══ SUPPLIED DATA ══
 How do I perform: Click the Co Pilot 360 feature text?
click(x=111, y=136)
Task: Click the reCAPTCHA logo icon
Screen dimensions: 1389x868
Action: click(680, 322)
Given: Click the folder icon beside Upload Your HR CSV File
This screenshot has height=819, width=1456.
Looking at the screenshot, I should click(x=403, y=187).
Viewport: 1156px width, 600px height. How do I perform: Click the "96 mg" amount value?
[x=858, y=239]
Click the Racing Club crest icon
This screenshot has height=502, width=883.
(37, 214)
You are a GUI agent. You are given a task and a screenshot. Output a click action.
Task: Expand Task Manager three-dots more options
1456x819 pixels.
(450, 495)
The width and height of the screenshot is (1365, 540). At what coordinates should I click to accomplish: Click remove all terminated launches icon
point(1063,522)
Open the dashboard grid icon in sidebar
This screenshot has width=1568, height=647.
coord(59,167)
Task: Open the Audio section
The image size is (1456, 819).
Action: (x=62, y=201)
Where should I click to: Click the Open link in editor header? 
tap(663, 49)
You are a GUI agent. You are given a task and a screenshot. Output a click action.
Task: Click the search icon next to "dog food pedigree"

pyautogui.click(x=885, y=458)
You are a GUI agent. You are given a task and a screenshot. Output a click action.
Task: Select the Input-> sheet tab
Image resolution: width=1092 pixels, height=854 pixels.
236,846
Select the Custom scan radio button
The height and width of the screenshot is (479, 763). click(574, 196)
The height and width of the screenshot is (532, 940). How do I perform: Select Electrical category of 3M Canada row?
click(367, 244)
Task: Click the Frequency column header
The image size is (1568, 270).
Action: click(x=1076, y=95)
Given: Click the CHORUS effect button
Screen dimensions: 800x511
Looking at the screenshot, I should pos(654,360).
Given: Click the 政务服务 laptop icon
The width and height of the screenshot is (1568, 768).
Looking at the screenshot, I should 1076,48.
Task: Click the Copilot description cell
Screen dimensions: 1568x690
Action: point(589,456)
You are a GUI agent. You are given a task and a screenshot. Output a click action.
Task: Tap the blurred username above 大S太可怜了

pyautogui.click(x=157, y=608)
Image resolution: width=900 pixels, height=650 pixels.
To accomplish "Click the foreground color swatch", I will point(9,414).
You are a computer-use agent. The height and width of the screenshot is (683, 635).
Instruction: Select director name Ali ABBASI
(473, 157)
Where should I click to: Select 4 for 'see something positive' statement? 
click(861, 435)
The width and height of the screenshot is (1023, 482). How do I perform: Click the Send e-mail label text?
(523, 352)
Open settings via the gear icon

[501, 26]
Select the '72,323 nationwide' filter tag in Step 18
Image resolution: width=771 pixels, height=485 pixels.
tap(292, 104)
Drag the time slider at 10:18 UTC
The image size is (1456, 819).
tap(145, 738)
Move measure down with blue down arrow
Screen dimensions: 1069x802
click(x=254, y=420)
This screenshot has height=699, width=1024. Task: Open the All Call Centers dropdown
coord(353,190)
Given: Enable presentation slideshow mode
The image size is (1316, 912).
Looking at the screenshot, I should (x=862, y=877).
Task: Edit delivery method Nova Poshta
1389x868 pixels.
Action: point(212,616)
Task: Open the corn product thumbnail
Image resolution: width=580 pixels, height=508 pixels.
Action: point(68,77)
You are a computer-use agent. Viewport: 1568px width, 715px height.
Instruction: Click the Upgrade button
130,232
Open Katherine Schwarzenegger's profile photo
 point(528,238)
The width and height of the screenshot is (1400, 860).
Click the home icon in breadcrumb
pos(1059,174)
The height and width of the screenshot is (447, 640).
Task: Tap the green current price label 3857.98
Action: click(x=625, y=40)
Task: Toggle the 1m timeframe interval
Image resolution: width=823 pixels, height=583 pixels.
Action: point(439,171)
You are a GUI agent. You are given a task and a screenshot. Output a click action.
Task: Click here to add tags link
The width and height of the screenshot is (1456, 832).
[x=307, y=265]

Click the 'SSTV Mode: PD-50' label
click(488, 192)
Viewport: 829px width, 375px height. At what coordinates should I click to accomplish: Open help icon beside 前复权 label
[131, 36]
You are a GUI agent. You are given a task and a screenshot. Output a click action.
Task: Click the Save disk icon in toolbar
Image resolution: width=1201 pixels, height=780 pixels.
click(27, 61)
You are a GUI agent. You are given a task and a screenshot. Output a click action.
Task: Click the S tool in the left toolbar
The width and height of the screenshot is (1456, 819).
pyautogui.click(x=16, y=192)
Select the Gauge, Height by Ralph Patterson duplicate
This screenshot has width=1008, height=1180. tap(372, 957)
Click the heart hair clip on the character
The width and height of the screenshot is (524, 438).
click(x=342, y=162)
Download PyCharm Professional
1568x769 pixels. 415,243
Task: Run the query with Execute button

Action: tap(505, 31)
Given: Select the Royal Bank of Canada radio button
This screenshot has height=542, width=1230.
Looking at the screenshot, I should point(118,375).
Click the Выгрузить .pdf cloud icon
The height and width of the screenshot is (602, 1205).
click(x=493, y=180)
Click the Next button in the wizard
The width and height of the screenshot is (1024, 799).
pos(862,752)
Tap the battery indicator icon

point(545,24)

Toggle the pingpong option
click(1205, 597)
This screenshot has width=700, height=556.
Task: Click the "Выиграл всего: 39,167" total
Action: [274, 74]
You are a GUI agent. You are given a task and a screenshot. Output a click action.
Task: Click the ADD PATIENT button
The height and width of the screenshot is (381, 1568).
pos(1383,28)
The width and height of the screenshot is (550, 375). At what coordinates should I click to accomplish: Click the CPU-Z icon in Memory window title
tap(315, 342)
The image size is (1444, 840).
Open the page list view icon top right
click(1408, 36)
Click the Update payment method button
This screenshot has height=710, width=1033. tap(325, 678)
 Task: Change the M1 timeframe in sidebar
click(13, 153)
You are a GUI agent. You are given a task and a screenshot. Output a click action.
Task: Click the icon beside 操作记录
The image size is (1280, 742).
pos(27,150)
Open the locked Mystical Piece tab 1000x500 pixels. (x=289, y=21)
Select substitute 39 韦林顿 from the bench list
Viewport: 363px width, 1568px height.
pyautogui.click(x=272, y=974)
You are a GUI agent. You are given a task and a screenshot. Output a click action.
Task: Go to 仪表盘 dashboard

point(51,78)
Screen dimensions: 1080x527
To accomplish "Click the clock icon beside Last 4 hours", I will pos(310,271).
═══
== TASK DETAILS ==
Please rewrite every line above as a JSON list of strings, one string for each line, with blank lines left out.

== RESPONSE TO THE TASK ==
[
  " How do I perform: Click the Co Pilot 360 feature text?",
  "click(x=111, y=136)",
  "Task: Click the reCAPTCHA logo icon",
  "Screen dimensions: 1389x868",
  "Action: click(680, 322)",
  "Given: Click the folder icon beside Upload Your HR CSV File",
  "This screenshot has height=819, width=1456.",
  "Looking at the screenshot, I should click(x=403, y=187).",
  "Viewport: 1156px width, 600px height. How do I perform: Click the \"96 mg\" amount value?",
  "[x=858, y=239]",
  "Click the Racing Club crest icon",
  "This screenshot has height=502, width=883.",
  "(37, 214)",
  "You are a GUI agent. You are given a task and a screenshot. Output a click action.",
  "Task: Expand Task Manager three-dots more options",
  "1456x819 pixels.",
  "(450, 495)",
  "The width and height of the screenshot is (1365, 540). At what coordinates should I click to accomplish: Click remove all terminated launches icon",
  "point(1063,522)",
  "Open the dashboard grid icon in sidebar",
  "This screenshot has width=1568, height=647.",
  "coord(59,167)",
  "Task: Open the Audio section",
  "The image size is (1456, 819).",
  "Action: (x=62, y=201)",
  "Where should I click to: Click the Open link in editor header? ",
  "tap(663, 49)",
  "You are a GUI agent. You are given a task and a screenshot. Output a click action.",
  "Task: Click the search icon next to \"dog food pedigree\"",
  "pyautogui.click(x=885, y=458)",
  "You are a GUI agent. You are given a task and a screenshot. Output a click action.",
  "Task: Select the Input-> sheet tab",
  "Image resolution: width=1092 pixels, height=854 pixels.",
  "236,846",
  "Select the Custom scan radio button",
  "The height and width of the screenshot is (479, 763). click(574, 196)",
  "The height and width of the screenshot is (532, 940). How do I perform: Select Electrical category of 3M Canada row?",
  "click(367, 244)",
  "Task: Click the Frequency column header",
  "The image size is (1568, 270).",
  "Action: click(x=1076, y=95)",
  "Given: Click the CHORUS effect button",
  "Screen dimensions: 800x511",
  "Looking at the screenshot, I should pos(654,360).",
  "Given: Click the 政务服务 laptop icon",
  "The width and height of the screenshot is (1568, 768).",
  "Looking at the screenshot, I should 1076,48.",
  "Task: Click the Copilot description cell",
  "Screen dimensions: 1568x690",
  "Action: point(589,456)",
  "You are a GUI agent. You are given a task and a screenshot. Output a click action.",
  "Task: Tap the blurred username above 大S太可怜了",
  "pyautogui.click(x=157, y=608)",
  "Image resolution: width=900 pixels, height=650 pixels.",
  "To accomplish \"Click the foreground color swatch\", I will point(9,414).",
  "You are a computer-use agent. The height and width of the screenshot is (683, 635).",
  "Instruction: Select director name Ali ABBASI",
  "(473, 157)",
  "Where should I click to: Select 4 for 'see something positive' statement? ",
  "click(861, 435)",
  "The width and height of the screenshot is (1023, 482). How do I perform: Click the Send e-mail label text?",
  "(523, 352)",
  "Open settings via the gear icon",
  "[501, 26]",
  "Select the '72,323 nationwide' filter tag in Step 18",
  "Image resolution: width=771 pixels, height=485 pixels.",
  "tap(292, 104)",
  "Drag the time slider at 10:18 UTC",
  "The image size is (1456, 819).",
  "tap(145, 738)",
  "Move measure down with blue down arrow",
  "Screen dimensions: 1069x802",
  "click(x=254, y=420)",
  "This screenshot has height=699, width=1024. Task: Open the All Call Centers dropdown",
  "coord(353,190)",
  "Given: Enable presentation slideshow mode",
  "The image size is (1316, 912).",
  "Looking at the screenshot, I should (x=862, y=877).",
  "Task: Edit delivery method Nova Poshta",
  "1389x868 pixels.",
  "Action: point(212,616)",
  "Task: Open the corn product thumbnail",
  "Image resolution: width=580 pixels, height=508 pixels.",
  "Action: point(68,77)",
  "You are a computer-use agent. Viewport: 1568px width, 715px height.",
  "Instruction: Click the Upgrade button",
  "130,232",
  "Open Katherine Schwarzenegger's profile photo",
  " point(528,238)",
  "The width and height of the screenshot is (1400, 860).",
  "Click the home icon in breadcrumb",
  "pos(1059,174)",
  "The height and width of the screenshot is (447, 640).",
  "Task: Tap the green current price label 3857.98",
  "Action: click(x=625, y=40)",
  "Task: Toggle the 1m timeframe interval",
  "Image resolution: width=823 pixels, height=583 pixels.",
  "Action: point(439,171)",
  "You are a GUI agent. You are given a task and a screenshot. Output a click action.",
  "Task: Click here to add tags link",
  "The width and height of the screenshot is (1456, 832).",
  "[x=307, y=265]",
  "Click the 'SSTV Mode: PD-50' label",
  "click(488, 192)",
  "Viewport: 829px width, 375px height. At what coordinates should I click to accomplish: Open help icon beside 前复权 label",
  "[131, 36]",
  "You are a GUI agent. You are given a task and a screenshot. Output a click action.",
  "Task: Click the Save disk icon in toolbar",
  "Image resolution: width=1201 pixels, height=780 pixels.",
  "click(27, 61)",
  "You are a GUI agent. You are given a task and a screenshot. Output a click action.",
  "Task: Click the S tool in the left toolbar",
  "The width and height of the screenshot is (1456, 819).",
  "pyautogui.click(x=16, y=192)",
  "Select the Gauge, Height by Ralph Patterson duplicate",
  "This screenshot has width=1008, height=1180. tap(372, 957)",
  "Click the heart hair clip on the character",
  "The width and height of the screenshot is (524, 438).",
  "click(x=342, y=162)",
  "Download PyCharm Professional",
  "1568x769 pixels. 415,243",
  "Task: Run the query with Execute button",
  "Action: tap(505, 31)",
  "Given: Select the Royal Bank of Canada radio button",
  "This screenshot has height=542, width=1230.",
  "Looking at the screenshot, I should point(118,375).",
  "Click the Выгрузить .pdf cloud icon",
  "The height and width of the screenshot is (602, 1205).",
  "click(x=493, y=180)",
  "Click the Next button in the wizard",
  "The width and height of the screenshot is (1024, 799).",
  "pos(862,752)",
  "Tap the battery indicator icon",
  "point(545,24)",
  "Toggle the pingpong option",
  "click(1205, 597)",
  "This screenshot has width=700, height=556.",
  "Task: Click the \"Выиграл всего: 39,167\" total",
  "Action: [274, 74]",
  "You are a GUI agent. You are given a task and a screenshot. Output a click action.",
  "Task: Click the ADD PATIENT button",
  "The height and width of the screenshot is (381, 1568).",
  "pos(1383,28)",
  "The width and height of the screenshot is (550, 375). At what coordinates should I click to accomplish: Click the CPU-Z icon in Memory window title",
  "tap(315, 342)",
  "The image size is (1444, 840).",
  "Open the page list view icon top right",
  "click(1408, 36)",
  "Click the Update payment method button",
  "This screenshot has height=710, width=1033. tap(325, 678)",
  " Task: Change the M1 timeframe in sidebar",
  "click(13, 153)",
  "You are a GUI agent. You are given a task and a screenshot. Output a click action.",
  "Task: Click the icon beside 操作记录",
  "The image size is (1280, 742).",
  "pos(27,150)",
  "Open the locked Mystical Piece tab 1000x500 pixels. (x=289, y=21)",
  "Select substitute 39 韦林顿 from the bench list",
  "Viewport: 363px width, 1568px height.",
  "pyautogui.click(x=272, y=974)",
  "You are a GUI agent. You are given a task and a screenshot. Output a click action.",
  "Task: Go to 仪表盘 dashboard",
  "point(51,78)",
  "Screen dimensions: 1080x527",
  "To accomplish \"Click the clock icon beside Last 4 hours\", I will pos(310,271)."
]